The final result of an expression if it is a pointer, then the expression is called the pointer expression. Here are some examples of pointer expressions:

Example VI:

int a,b;  intarray[10];  int *pa;  pa=&a;//&a是一个指针表达式。  int **ptr=&pa;//&pa也是一个指针表达式。  *ptr=&b;//*ptr和&b都是指针表达式。  pa=array;  pa++;//这也是指针表达式。

Example VII:

char *arr[20];  char **parr=arr;//如果把arr看作指针的话，arr也是指针表达式  char *str;  str=*parr;//*parr是指针表达式  str=*(parr+1);//*(parr+1)是指针表达式  str=*(parr+2);//*(parr+2)是指针表达式

Because the result of a pointer expression is a pointer, the pointer expression also has four features that the pointer has: the type of pointer, the type that the pointer points to, the memory area that the pointer is pointing to, and the memory that the pointer itself occupies.

Well, when the result pointer of a pointer expression has explicitly had the memory occupied by the pointer itself, the pointer expression is an lvalue, otherwise it is not an lvalue.

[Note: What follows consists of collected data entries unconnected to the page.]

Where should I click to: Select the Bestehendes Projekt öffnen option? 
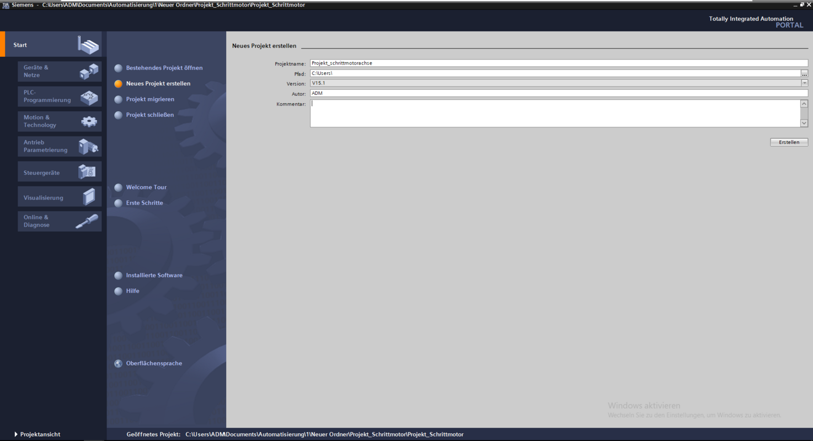pyautogui.click(x=164, y=68)

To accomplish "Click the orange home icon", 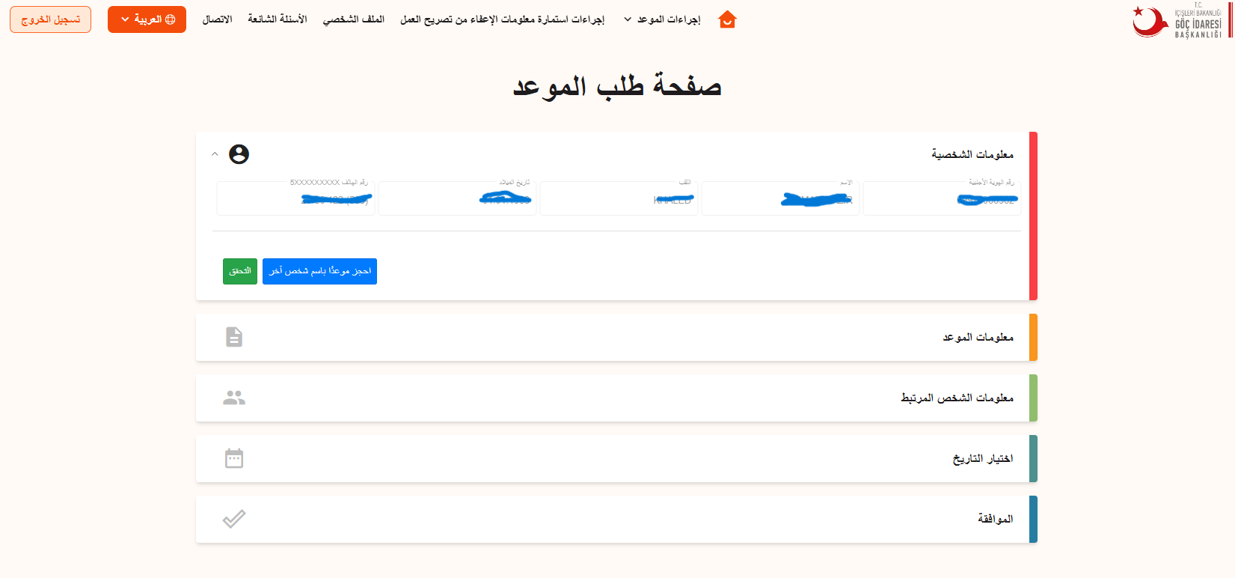I will (x=727, y=19).
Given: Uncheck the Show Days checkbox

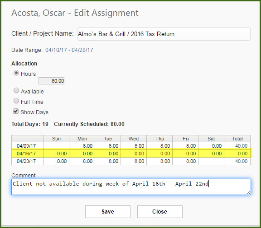Looking at the screenshot, I should pyautogui.click(x=16, y=111).
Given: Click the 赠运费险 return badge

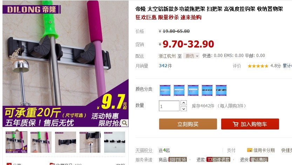Looking at the screenshot, I should tap(259, 160).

In example VII, &A is not an lvalue because it does not yet occupy a definite amount of memory. *ptr is an lvalue, because *ptr this pointer has occupied the memory, in fact *ptr is the pointer PA, since PA has in memory has its own position, then *ptr of course also has its own position.

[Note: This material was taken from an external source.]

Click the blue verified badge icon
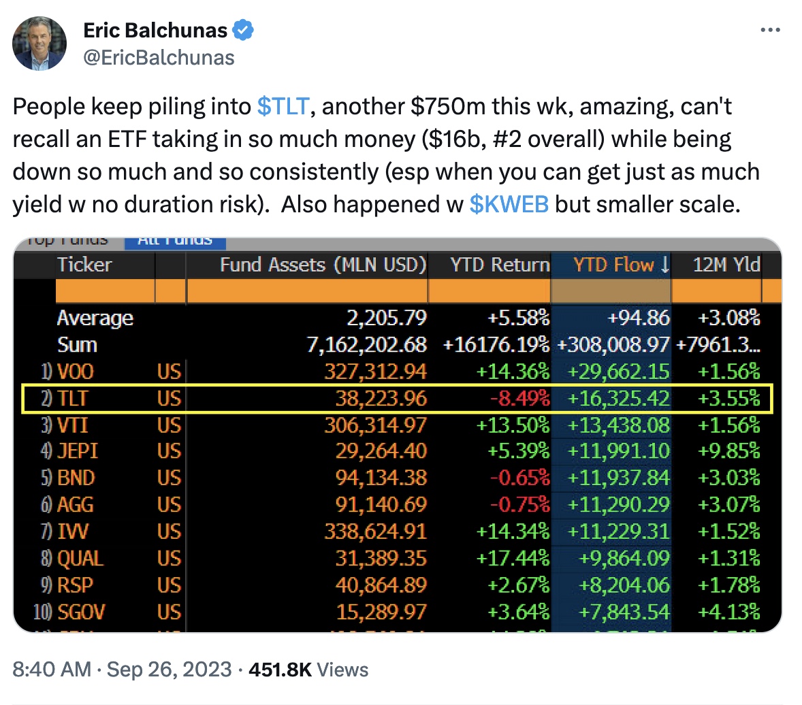The image size is (802, 705). pos(243,30)
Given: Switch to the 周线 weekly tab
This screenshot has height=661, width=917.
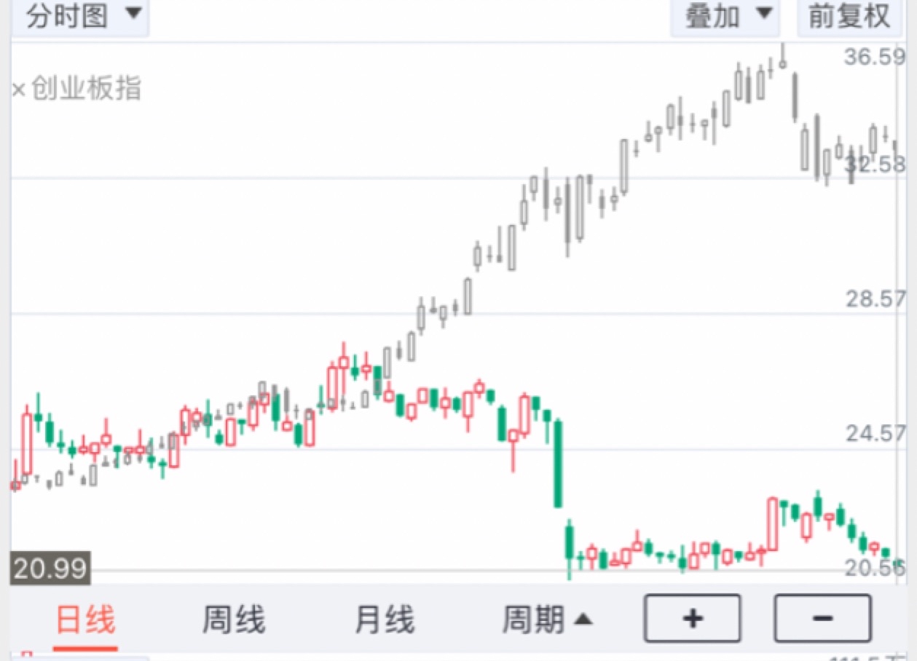Looking at the screenshot, I should (234, 620).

The relationship between arrays and pointers

If you don't understand the statement that declares an array, see the article I posted earlier << how to understand complex type declarations >> for C and C + +. The array name of an array can actually be seen as a pointer. Look at the following example:

Example VIII:

int  array  [10 ]={0 , 1 , 2 , 3 , 4 , 5 , 6 , 7 , 8 , 9 },  Value ... value=array  [0 ];  //can also be written as: Value=*array;  value=array  [3 ];  //can also be written as: value=* (array+3);  value=array  [4 ]; //can also be written as: value=* (array+4);   

In the above example, the array-name array typically represents the array itself, and the type is int [10], but if you think of array as a pointer, it points to the No. 0 cell of the array, the type is int, and the type that is the array cell is the type int. So it's not surprising that *array equals 0. Similarly, array+3 is a pointer to the 3rd cell of the array, so (array+3) equals 3. Other and so forth.

Example nine:

char *str[3]={  "Hello,this is a sample!",  "Hi,good morning.",  "Hello world"  };  char s[80]；  strcpy(s,str[0]);//也可写成strcpy(s,*str);  strcpy(s,str[1]);//也可写成strcpy(s,*(str+1));  strcpy(s,str[2]);//也可写成strcpy(s,*(str+2));

In the above example, STR is an array of three cells, each of which is a pointer to a string. With the pointer array name STR as a pointer, it points to the No. 0 element of the array, which is of type char**, and it points to a type of char *.

STR is also a pointer to the type char, which is the type char, and the address it points to is a string "Hello,this is a sample!" The address of the first character, which is the address of ' H '. Str+1 is also a pointer to the 1th element of the array, whose type is char**, which is the type of char *.

(str+1) is also a pointer, which is of type char, and it points to a type of char, which points to "Hi,good morning." The first character ' H ', and so on.

The following summarizes the problem with array names for arrays. Declares an array of type array[n], the array name arrays has two meanings: first, it represents the entire array, it is of type [n]; second, it is a pointer, the type of the pointer is type*, the type of the pointer is type, that is, the types of the array cells, The memory area that the pointer points to is the No. 0 unit of the array, which occupies a separate memory area, noting that it is different from the memory area occupied by the group No. 0 unit. The value of the pointer cannot be modified, that is, an expression like array++ is wrong.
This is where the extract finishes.